@socialgouv/cdtn-monolog

CDTN log management : index logs and generate reports.

Usage no npm install needed!

<script type="module">
  import socialgouvCdtnMonolog from 'https://cdn.skypack.dev/@socialgouv/cdtn-monolog';
</script>

README

Code du travail numérique : Monolog

Tooling for CDTN log management : storage, analysis, interpretation. The reports produced by Monolog can be reused in order to drive some of the CDTN features (suggestions, relations between documents...).

Usage

Monolog can be used as a docker image to run log ingestion and log analysis, or as a JS library for accessing the log reports. Logs are structured as a list of typed actions describing user behaviour during a visit.

ENV variable

As this project lies between different services, it is useful to understand the different environment variables :

MATOMO_URL # URL of the Matomo server where raw logs can be found
AZ_STORAGE_TOKEN # Azure token to push dump to Azure blob
ELASTIC_URL # URL of the Elastic instance where the logs are stored eventually
ELASTIC_TOKEN # Token to use the Elastic API, read-only token is enough for the query lib
CDTN_API_URL # URL of the CDTN API required to generate a cache of the search engine results

Local

To run locally launch ES :

docker-compose up

Log storage

Backup

We use Azure blob to store daily dumps of the Matomo content.
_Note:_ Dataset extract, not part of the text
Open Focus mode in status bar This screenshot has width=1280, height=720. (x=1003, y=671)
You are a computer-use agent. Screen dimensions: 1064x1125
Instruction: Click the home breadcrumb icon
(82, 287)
Downloading the data from Matomo and pushing it to Azure is done through a bash script dump_matomo_yesterday.sh executed from the Azure Docker image.

ingest

The ingest task takes a Matomo dump file in data/, convert it, and push the actions to Elastic. The download_dump.sh script allows you to get a dump file from Azure.
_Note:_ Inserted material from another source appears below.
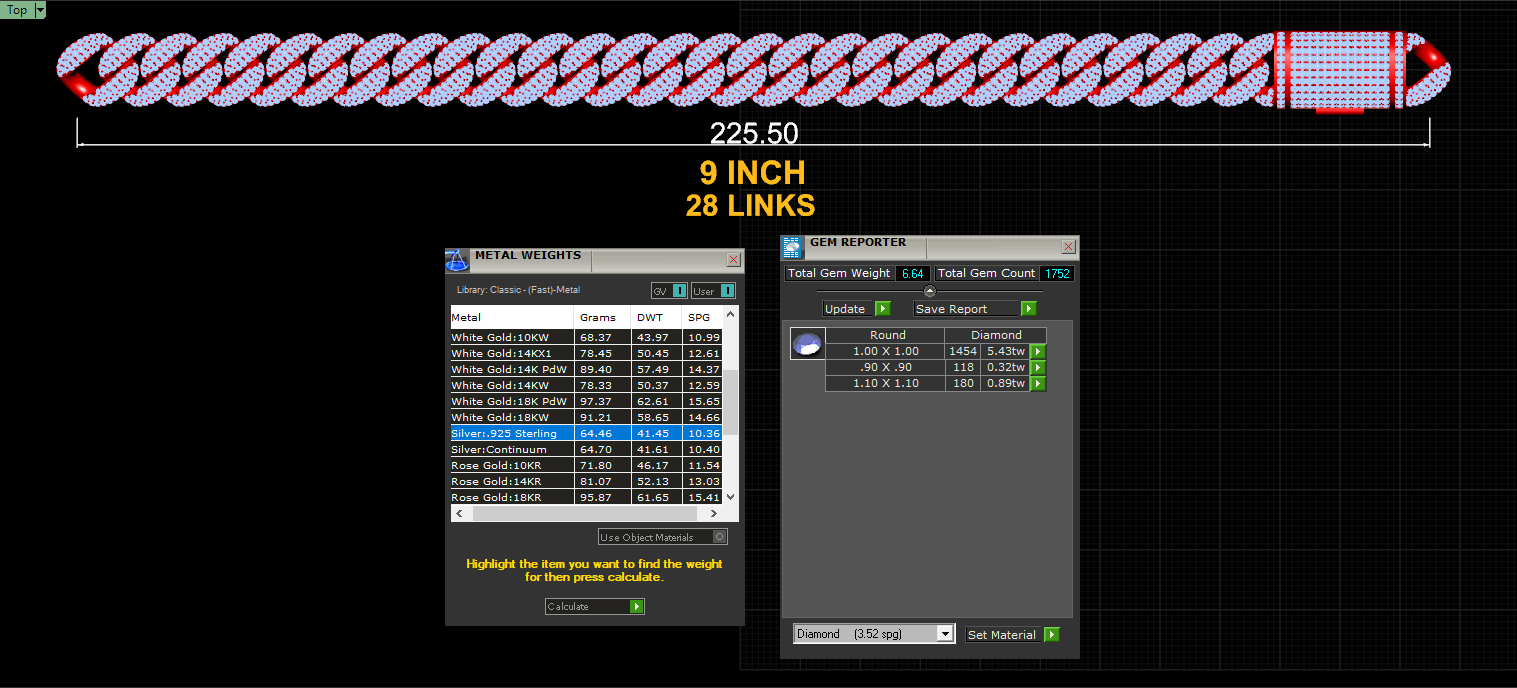This screenshot has height=688, width=1517.
Task: Click the green arrow beside Update
Action: (x=882, y=309)
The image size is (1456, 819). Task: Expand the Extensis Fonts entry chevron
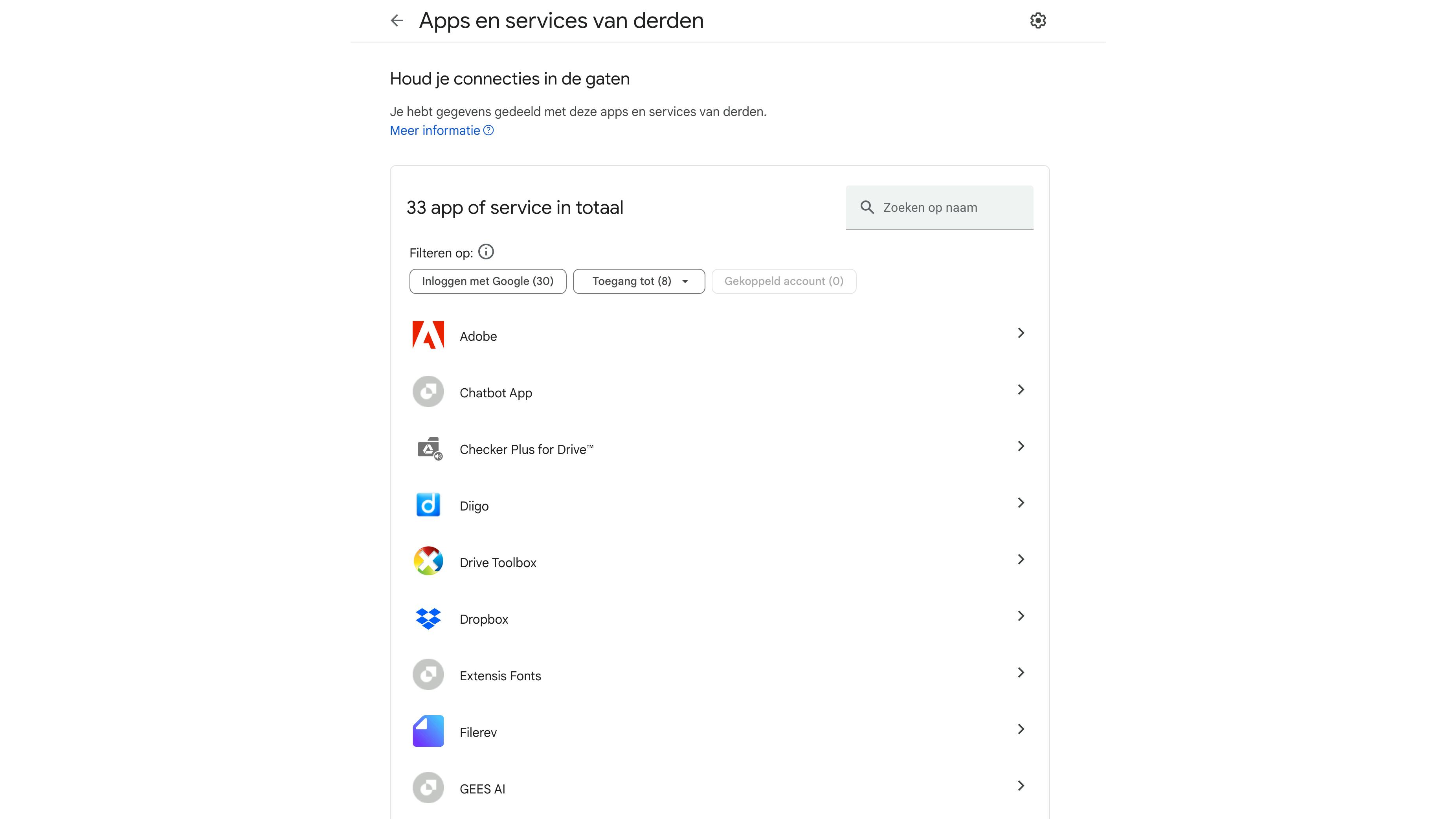(x=1020, y=672)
ELASTIC_URL=xxxx ELASTIC_API_TOKEN=yyyy yarn monolog ingest data/

To test locally we can use the file 2020-04-24.json. It needs to beisolated in a folder (e.g. /src/tests/fixtures/data/2020-04-24.json) to then run

yarn monolog ingest src/__tests__/input/data/

You can then run for example :

node -r ts-node/register src/tests/query_es.ts

Script

These two steps can be found in the bash script log-backup.sh, which relies on Docker commands. It's called daily as a cron job.

Analysis

The monthly task run an analysis using logs for the last three months.

It's done in several steps :

  • first we retrieve logs for the last 3 month
  • then we build the corresponding cache using the CDTN API
  • finally we execute the monthly analysis using both
  • we can also generate the queries reports using the same 3 months data

The log reports are stored in Elastic and can then be shown in Kibana dashboards.

retrieve

Retrieve logs for the last 3 months and store them in the output as a CSV file. We only select some action types : searches / selections / content visits / feebdack.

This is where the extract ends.